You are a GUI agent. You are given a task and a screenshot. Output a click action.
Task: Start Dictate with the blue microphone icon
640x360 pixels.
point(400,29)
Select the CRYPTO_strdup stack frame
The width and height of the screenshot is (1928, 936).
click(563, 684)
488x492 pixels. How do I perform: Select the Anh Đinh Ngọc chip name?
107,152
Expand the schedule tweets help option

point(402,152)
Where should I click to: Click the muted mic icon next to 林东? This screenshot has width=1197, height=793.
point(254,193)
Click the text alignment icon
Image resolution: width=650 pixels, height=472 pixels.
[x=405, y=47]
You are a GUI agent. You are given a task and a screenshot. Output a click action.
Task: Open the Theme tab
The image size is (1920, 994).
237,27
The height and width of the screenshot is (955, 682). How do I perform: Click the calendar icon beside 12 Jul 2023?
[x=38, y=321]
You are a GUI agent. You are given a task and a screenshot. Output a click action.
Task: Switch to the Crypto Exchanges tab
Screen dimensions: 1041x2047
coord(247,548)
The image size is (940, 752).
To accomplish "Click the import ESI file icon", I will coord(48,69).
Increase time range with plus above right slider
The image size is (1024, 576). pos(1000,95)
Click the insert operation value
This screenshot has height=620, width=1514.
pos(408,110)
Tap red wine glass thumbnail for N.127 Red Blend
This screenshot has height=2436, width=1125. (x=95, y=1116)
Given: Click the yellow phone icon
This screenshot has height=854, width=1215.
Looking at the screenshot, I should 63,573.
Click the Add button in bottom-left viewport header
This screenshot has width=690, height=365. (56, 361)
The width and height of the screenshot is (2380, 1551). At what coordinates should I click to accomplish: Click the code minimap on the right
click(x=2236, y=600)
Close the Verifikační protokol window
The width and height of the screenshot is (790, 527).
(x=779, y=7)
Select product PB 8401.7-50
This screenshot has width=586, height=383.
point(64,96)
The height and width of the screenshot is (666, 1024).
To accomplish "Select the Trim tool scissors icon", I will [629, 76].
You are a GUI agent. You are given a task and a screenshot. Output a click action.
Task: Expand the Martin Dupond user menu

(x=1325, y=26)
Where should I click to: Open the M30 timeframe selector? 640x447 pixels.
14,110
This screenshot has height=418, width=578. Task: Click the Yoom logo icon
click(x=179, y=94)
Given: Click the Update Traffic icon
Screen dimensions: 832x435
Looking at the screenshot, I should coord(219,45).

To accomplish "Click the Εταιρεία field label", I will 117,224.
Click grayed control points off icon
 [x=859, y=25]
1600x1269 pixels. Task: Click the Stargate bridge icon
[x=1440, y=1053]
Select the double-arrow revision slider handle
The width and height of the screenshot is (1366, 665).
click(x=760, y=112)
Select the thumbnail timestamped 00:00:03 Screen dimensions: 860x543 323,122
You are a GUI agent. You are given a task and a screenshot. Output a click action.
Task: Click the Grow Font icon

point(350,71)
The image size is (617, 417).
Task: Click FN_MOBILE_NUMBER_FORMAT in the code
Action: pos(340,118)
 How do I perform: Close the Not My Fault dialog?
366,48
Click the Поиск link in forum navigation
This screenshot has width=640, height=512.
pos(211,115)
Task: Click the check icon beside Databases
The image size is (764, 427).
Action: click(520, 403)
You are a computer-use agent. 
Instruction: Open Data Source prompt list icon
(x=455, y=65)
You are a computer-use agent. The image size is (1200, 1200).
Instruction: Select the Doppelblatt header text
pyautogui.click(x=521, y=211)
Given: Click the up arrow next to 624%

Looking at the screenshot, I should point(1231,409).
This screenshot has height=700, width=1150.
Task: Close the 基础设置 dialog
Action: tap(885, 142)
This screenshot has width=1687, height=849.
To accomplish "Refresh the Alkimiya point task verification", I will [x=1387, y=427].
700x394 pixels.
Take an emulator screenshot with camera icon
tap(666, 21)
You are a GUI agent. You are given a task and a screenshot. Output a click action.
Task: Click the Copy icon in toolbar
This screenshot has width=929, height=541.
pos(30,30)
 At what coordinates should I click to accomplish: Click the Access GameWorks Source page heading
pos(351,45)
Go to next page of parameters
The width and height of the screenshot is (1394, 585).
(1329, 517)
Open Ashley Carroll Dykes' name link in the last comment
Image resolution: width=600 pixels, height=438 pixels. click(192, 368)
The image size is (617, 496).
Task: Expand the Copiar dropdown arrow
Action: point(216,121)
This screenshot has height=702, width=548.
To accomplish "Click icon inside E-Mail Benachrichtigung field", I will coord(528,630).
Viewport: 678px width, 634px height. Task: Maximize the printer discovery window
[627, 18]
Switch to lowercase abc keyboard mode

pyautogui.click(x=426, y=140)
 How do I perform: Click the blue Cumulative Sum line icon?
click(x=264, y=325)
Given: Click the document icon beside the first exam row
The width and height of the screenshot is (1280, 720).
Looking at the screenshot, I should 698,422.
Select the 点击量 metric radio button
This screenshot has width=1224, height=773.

:::

Please repeat the listing above in full and exactly.

TASK OUTPUT
You are a GUI agent. You are given a task and a screenshot. Output a click action.
Task: Start Dictate with the blue microphone icon
640x360 pixels.
point(400,29)
Select the CRYPTO_strdup stack frame
The width and height of the screenshot is (1928, 936).
click(563, 684)
488x492 pixels. How do I perform: Select the Anh Đinh Ngọc chip name?
107,152
Expand the schedule tweets help option

point(402,152)
Where should I click to: Click the muted mic icon next to 林东? This screenshot has width=1197, height=793.
point(254,193)
Click the text alignment icon
Image resolution: width=650 pixels, height=472 pixels.
[x=405, y=47]
You are a GUI agent. You are given a task and a screenshot. Output a click action.
Task: Open the Theme tab
The image size is (1920, 994).
237,27
The height and width of the screenshot is (955, 682). How do I perform: Click the calendar icon beside 12 Jul 2023?
[x=38, y=321]
You are a GUI agent. You are given a task and a screenshot. Output a click action.
Task: Switch to the Crypto Exchanges tab
Screen dimensions: 1041x2047
coord(247,548)
The image size is (940, 752).
To accomplish "Click the import ESI file icon", I will coord(48,69).
Increase time range with plus above right slider
The image size is (1024, 576). pos(1000,95)
Click the insert operation value
This screenshot has height=620, width=1514.
pos(408,110)
Tap red wine glass thumbnail for N.127 Red Blend
This screenshot has height=2436, width=1125. (x=95, y=1116)
Given: Click the yellow phone icon
This screenshot has height=854, width=1215.
Looking at the screenshot, I should 63,573.
Click the Add button in bottom-left viewport header
This screenshot has width=690, height=365. (56, 361)
The width and height of the screenshot is (2380, 1551). At what coordinates should I click to accomplish: Click the code minimap on the right
click(x=2236, y=600)
Close the Verifikační protokol window
The width and height of the screenshot is (790, 527).
(x=779, y=7)
Select product PB 8401.7-50
This screenshot has width=586, height=383.
point(64,96)
The height and width of the screenshot is (666, 1024).
To accomplish "Select the Trim tool scissors icon", I will [629, 76].
You are a GUI agent. You are given a task and a screenshot. Output a click action.
Task: Expand the Martin Dupond user menu

(x=1325, y=26)
Where should I click to: Open the M30 timeframe selector? 640x447 pixels.
14,110
This screenshot has height=418, width=578. Task: Click the Yoom logo icon
click(x=179, y=94)
Given: Click the Update Traffic icon
Screen dimensions: 832x435
Looking at the screenshot, I should coord(219,45).

To accomplish "Click the Εταιρεία field label", I will 117,224.
Click grayed control points off icon
 [x=859, y=25]
1600x1269 pixels. Task: Click the Stargate bridge icon
[x=1440, y=1053]
Select the double-arrow revision slider handle
The width and height of the screenshot is (1366, 665).
click(x=760, y=112)
Select the thumbnail timestamped 00:00:03 Screen dimensions: 860x543 323,122
You are a GUI agent. You are given a task and a screenshot. Output a click action.
Task: Click the Grow Font icon

point(350,71)
The image size is (617, 417).
Task: Click FN_MOBILE_NUMBER_FORMAT in the code
Action: pos(340,118)
 How do I perform: Close the Not My Fault dialog?
366,48
Click the Поиск link in forum navigation
This screenshot has width=640, height=512.
pos(211,115)
Task: Click the check icon beside Databases
The image size is (764, 427).
Action: click(520, 403)
You are a computer-use agent. 
Instruction: Open Data Source prompt list icon
(x=455, y=65)
You are a computer-use agent. The image size is (1200, 1200).
Instruction: Select the Doppelblatt header text
pyautogui.click(x=521, y=211)
Given: Click the up arrow next to 624%

Looking at the screenshot, I should point(1231,409).
This screenshot has height=700, width=1150.
Task: Close the 基础设置 dialog
Action: tap(885, 142)
This screenshot has width=1687, height=849.
To accomplish "Refresh the Alkimiya point task verification", I will [x=1387, y=427].
700x394 pixels.
Take an emulator screenshot with camera icon
tap(666, 21)
You are a GUI agent. You are given a task and a screenshot. Output a click action.
Task: Click the Copy icon in toolbar
This screenshot has width=929, height=541.
pos(30,30)
 At what coordinates should I click to accomplish: Click the Access GameWorks Source page heading
pos(351,45)
Go to next page of parameters
The width and height of the screenshot is (1394, 585).
(1329, 517)
Open Ashley Carroll Dykes' name link in the last comment
Image resolution: width=600 pixels, height=438 pixels. click(192, 368)
The image size is (617, 496).
Task: Expand the Copiar dropdown arrow
Action: point(216,121)
This screenshot has height=702, width=548.
To accomplish "Click icon inside E-Mail Benachrichtigung field", I will coord(528,630).
Viewport: 678px width, 634px height. Task: Maximize the printer discovery window
[627, 18]
Switch to lowercase abc keyboard mode

pyautogui.click(x=426, y=140)
 How do I perform: Click the blue Cumulative Sum line icon?
click(x=264, y=325)
Given: Click the document icon beside the first exam row
The width and height of the screenshot is (1280, 720).
Looking at the screenshot, I should 698,422.
Select the 点击量 metric radio button
This screenshot has width=1224, height=773.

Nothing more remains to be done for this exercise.